“Feature” journalism is a news genre that focuses on in-depth profiles, stories or other long-form content that tells a story or provides background and context on a specific topic or issue. Features are typically more “interpretive” and “subjective” than other types of journalism, and may include the writer’s personal views and perspectives.
Guidelines for journalists to follow when writing in the feature genre include:
- Clearly Label Feature Pieces: Feature pieces should be clearly labeled so that readers know they are reading in-depth and interpretive content that may include the writer’s personal views and perspectives.

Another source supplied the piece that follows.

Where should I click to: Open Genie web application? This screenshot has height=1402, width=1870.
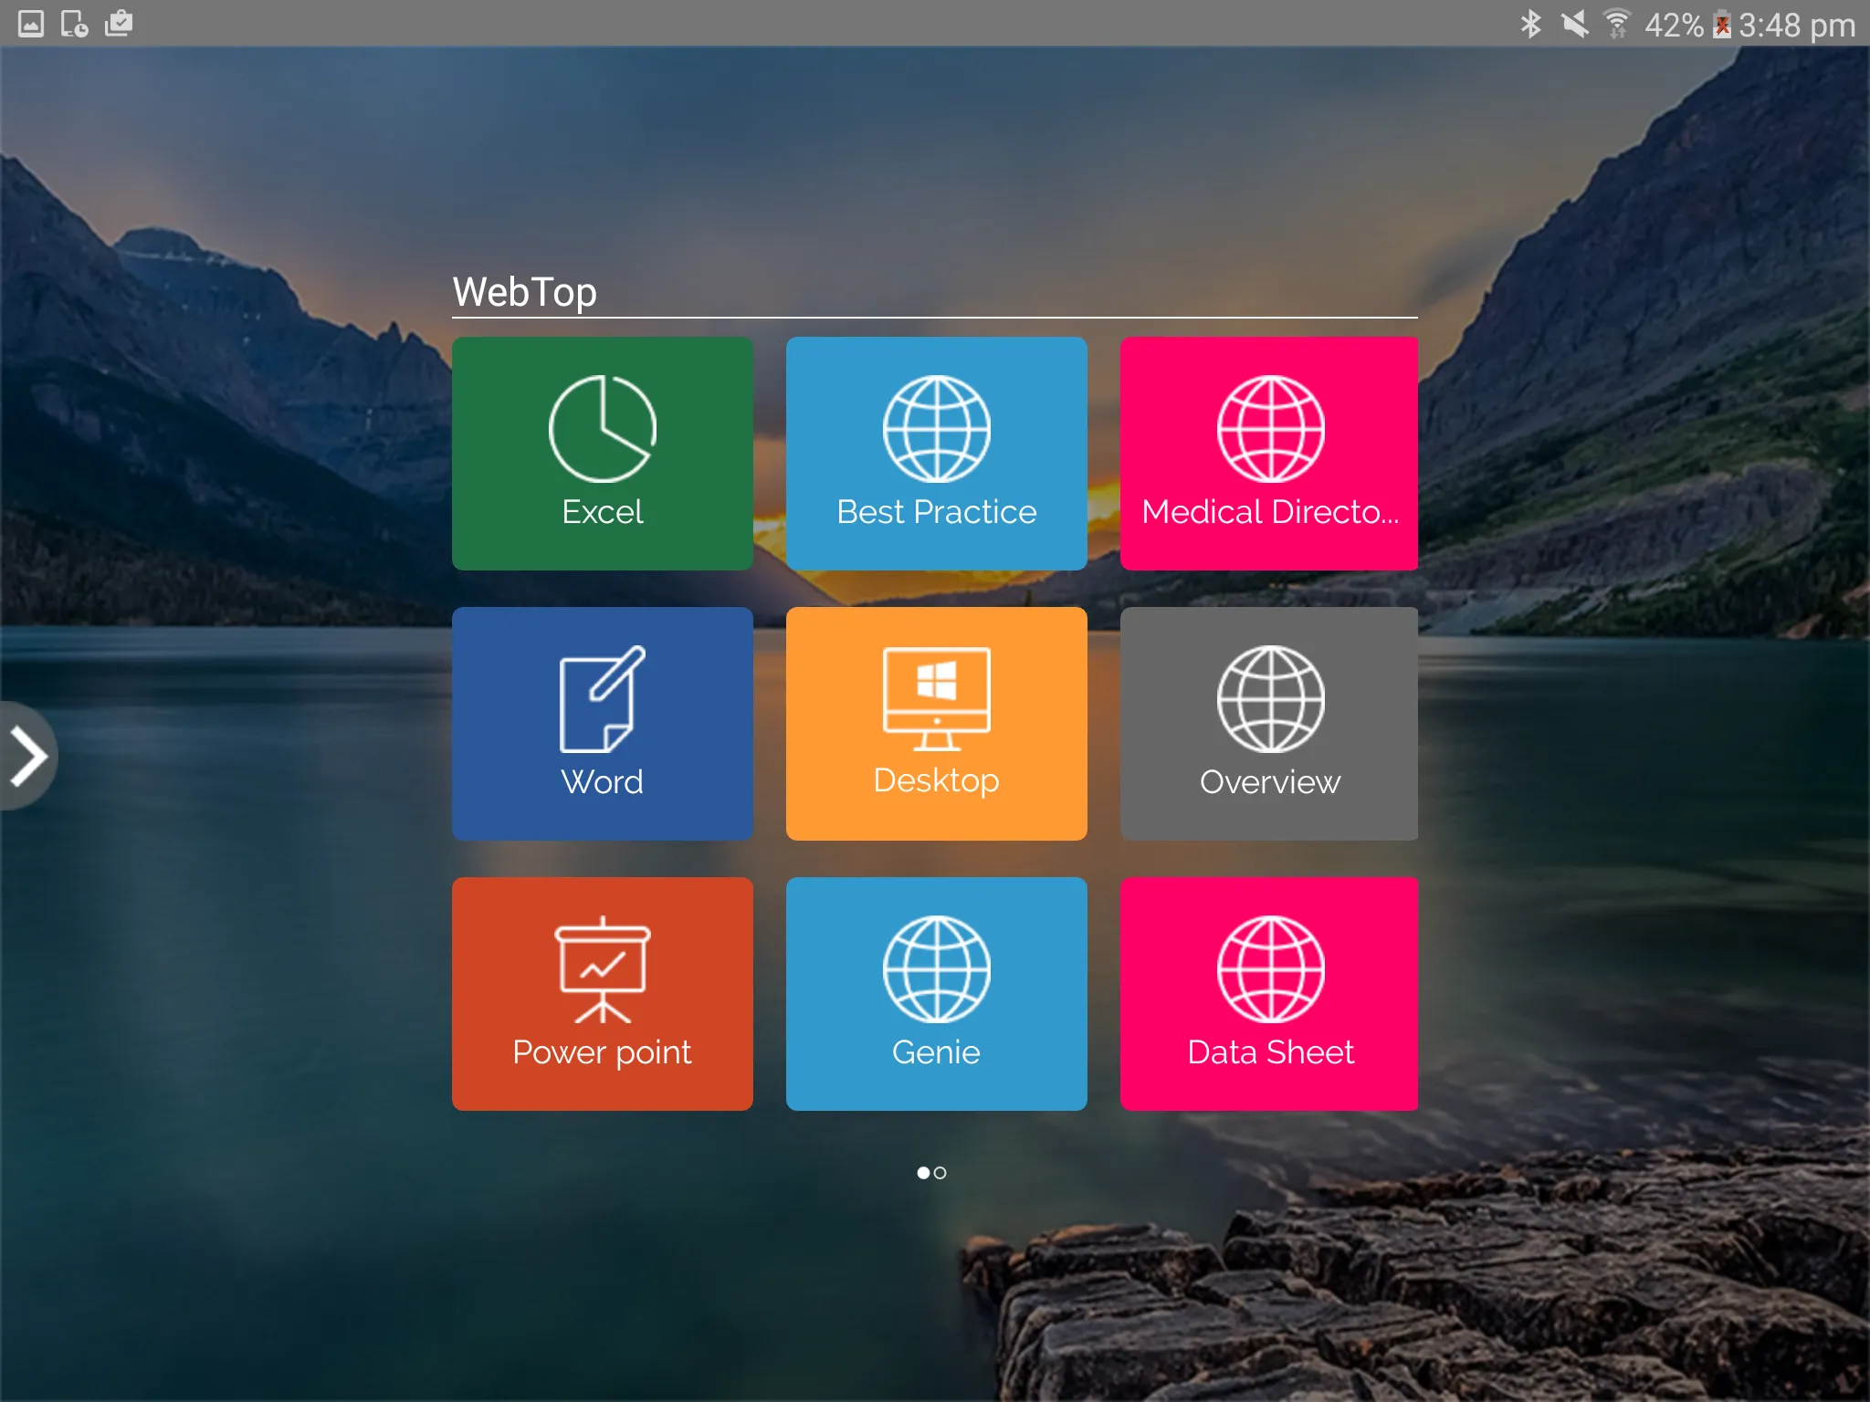coord(935,992)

- Disclose any conflicts of interest: If the writer has any conflicts of interest that may affect their views or opinions, these should be disclosed in the piece.
- Respect the views and opinions of others: Writers and readers should respect the views and opinions of others, even if they disagree. This means avoiding personal attacks and harassment, and instead engaging in respectful and constructive debate.
- Present factual information accurately: Feature journalism should be based on accurate and factual information, and should be thoroughly researched and fact-checked.
- Use reliable sources: Feature journalism should rely on reliable sources, such as credible experts or documented evidence, to support the findings and conclusions presented.
By following these guidelines, journalists can help ensure that feature journalism is presented in a responsible and transparent way and that readers are able to understand and evaluate the writer’s perspective.